FRAGMENTO |

————————

Mi tatarabuela vive en París

Cuando viajo tengo por costumbre dar rienda suelta mi indiscreción innata, para qué viaja uno si no es para fisgonear. Pues bien, ésta vez el fisgoneo me ha llevado a encontrarme nada más y nada menos que con mi tatarabuela parisina.

Dice Henar que tengo tendencia a confundir las casas particulares con escaparates, y qué culpa tengo yo de que los europeos estén en contra de las cortinas. El caso es que tiene razón, en Holanda me pasó continuamente: iba por la calle sin perder ripio de ningún escaparate, incluidos los del barrio rojo (nunca se sabe detrás de qué cristal vas a encotrar tu compra ideal); y muchas veces me sucedía que no era capaz de distinguir entre oficinas, tiendas o cocinas. Más de una vez me sorprendió ver un escaparate de una tienda de muebles finísima... con la cama deshecha y un señor en bata haciendo café. Eso fue hace mucho tiempo, pero hoy voy a París y me pasa, de manera puntual esta vez, una cosa parecida:

Paseando del bracete de mi marido por los aledaños de Notre Dame, vemos una bonita tienda de cocinas que hace esquina. "Fíjate que bien puesto todo, ay mira y una cama estilo árabe con un montón de cojines, mira, pero si es como una casa... ¡anda, pero si es una casa!, ¿a veeer?".
Claro, la cocina estaba extremadamente limpia, pero no parecía una tienda del todo, había rastro de vida: las frutas del frutero no eran de cera, había una cafetera usada junto al fogón, la iluminación no era como de escaparate, ¿entonces, será un restaurante chiquitito? Al dejar avanzar la vista un poco más desechamos la idea del restaurante: ¡había una cama! estaba hecha y, si bien es cierto que los cojines estaban colocados como en un revista de decoración, las telas de la ropa de cama estaban limpias pero con pinta de tener unas cuantas lavaduras encima. ¿Pero qué clase de establecimiento era ese?, ¿por fin alguien había escuchado nuestros ruegos de menú del día con derecho a siesta?
La última duda se disipó cuando, al fondo del habitáculo, la vimos a ella. Aquello no solo era una vivienda indiscreta, sino que era nada más y nada menos que la morada de mi tatarabuela parisina.

¿Que cómo supe que era de mi familia? las canas encrespadas le otorgaban un aire realmente familiar, y la decoración ecleptica de las paredes la delataban.

Parecía dormir aunque, si no hubiera sido porque el libro que sujetaba en el regazo no resbalaba por la manta que le cubría las piernas, podría decirse que estaba muerta. Una lamparita de pie bastante moderna iluminaba las páginas del libro, y el reflejo blanco del papel hacía brillar su melena blanca y suelta, no muy larga. A sus pies tenía aparcado uno de esos andadores de geriátrico que dan tanta grima (amenazan con sernos útiles algún día).

————————

INSTRUCCIÓN 1 | Por favor, da formato de CSV con dos columnas, "consulta" y "resultado", a todo lo que va desde el comienzo de los registros hasta la línea que contiene "click(x=394, y=244)", ambas incluidas. Pon una fila por cada par, cada campo entre comillas y los saltos de línea cambiados por espacios.
El texto y los registros no guardan ninguna relación entre sí.

————————

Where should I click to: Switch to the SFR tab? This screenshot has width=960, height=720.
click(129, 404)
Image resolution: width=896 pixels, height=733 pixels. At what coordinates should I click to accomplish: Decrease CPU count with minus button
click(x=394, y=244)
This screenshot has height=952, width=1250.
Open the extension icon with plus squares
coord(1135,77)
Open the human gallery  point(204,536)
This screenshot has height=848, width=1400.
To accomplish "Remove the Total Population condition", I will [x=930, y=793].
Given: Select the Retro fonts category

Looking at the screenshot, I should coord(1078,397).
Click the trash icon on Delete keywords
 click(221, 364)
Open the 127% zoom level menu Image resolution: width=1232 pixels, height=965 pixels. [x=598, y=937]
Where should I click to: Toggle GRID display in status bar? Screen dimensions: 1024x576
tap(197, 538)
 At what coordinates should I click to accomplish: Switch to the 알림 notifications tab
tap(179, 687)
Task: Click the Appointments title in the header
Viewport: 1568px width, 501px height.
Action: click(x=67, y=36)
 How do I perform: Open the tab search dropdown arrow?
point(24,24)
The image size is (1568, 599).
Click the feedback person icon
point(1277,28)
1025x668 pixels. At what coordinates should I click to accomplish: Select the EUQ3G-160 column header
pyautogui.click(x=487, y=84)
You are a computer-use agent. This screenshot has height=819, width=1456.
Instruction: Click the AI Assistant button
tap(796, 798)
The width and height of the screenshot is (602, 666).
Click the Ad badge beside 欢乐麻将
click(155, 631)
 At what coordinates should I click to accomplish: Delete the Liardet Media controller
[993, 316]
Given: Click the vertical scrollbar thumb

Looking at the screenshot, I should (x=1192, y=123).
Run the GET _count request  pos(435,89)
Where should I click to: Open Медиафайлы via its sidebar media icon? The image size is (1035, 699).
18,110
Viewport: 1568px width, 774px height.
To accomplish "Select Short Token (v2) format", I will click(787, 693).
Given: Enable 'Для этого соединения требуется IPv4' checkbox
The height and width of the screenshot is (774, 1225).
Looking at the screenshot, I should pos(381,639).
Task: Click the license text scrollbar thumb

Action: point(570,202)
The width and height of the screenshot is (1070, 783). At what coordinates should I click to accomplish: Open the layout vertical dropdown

————————

INSTRUCCIÓN 2 | Copia el texto desde "Cuando viajo tengo" hasta "con mi tatarabuela parisina." y sustituye "fisgoneo" por "cotilleo".

RESPUESTA ESCRITA 1 |
consulta,resultado
"Where should I click to: Switch to the SFR tab? This screenshot has width=960, height=720.","click(129, 404)"
"Image resolution: width=896 pixels, height=733 pixels. At what coordinates should I click to accomplish: Decrease CPU count with minus button","click(x=394, y=244)"

RESPUESTA ESCRITA 2 |
Cuando viajo tengo por costumbre dar rienda suelta mi indiscreción innata, para qué viaja uno si no es para fisgonear. Pues bien, ésta vez el cotilleo me ha llevado a encontrarme nada más y nada menos que con mi tatarabuela parisina.